[Python-ideas] More user-friendly version for string.translate()
Stephen J. Turnbull
turnbull.stephen.fw at u.tsukuba.ac.jp
Tue Nov 1 03:15:53 EDT 2016
Chris Barker writes:
> pretty slick -- but any hope of it being as fast as a C implemented method?
I would expect not in CPython, but if "fast" matters, why are you
using CPython rather than PyPy or Cython? If it matters *that* much,
you can afford to write your own C implementation. But I doubt that
fast matters "that much" often enough to be worth maintaining yet
another string method in Python.
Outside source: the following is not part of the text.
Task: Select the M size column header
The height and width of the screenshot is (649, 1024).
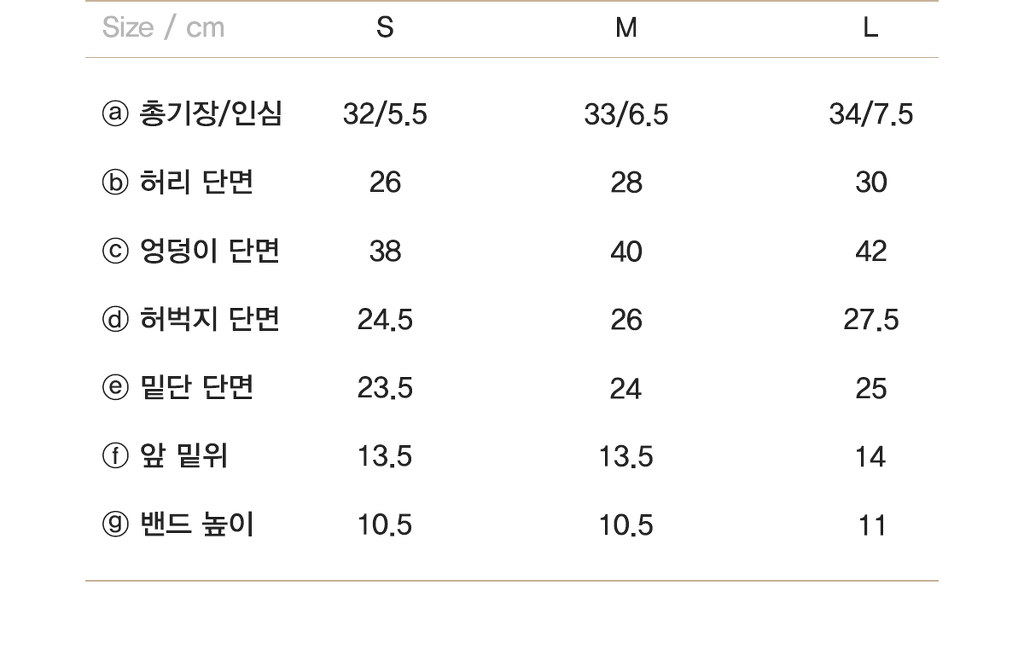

Byte-shoveling servers might want it
for bytes, though.
> I've always figured that Python's rich string methods provided two things:
>
> 1) single method call to do common things
>
> 2) nice fast, pure C performance
>
> so I think a "keep these" method would help with both of these
> goals.
Sure, but the translate method already gives you that, and a lot more.
Note that when you're talking about working with Unicode characters,
no natural language activity I can imagine (not even translating
Buddhist texts, which involves a couple of Indian scripts as well as
Han ideographs) uses more than a fraction of defined characters.
So really translate with defaultdict is a specialized loop that
marries an algorithmic body (which could do things like look up the
original script or other character properties to decide on the
replacement for the generic case) with a (usually "small") table of
exceptions. That seems like inspired design to me.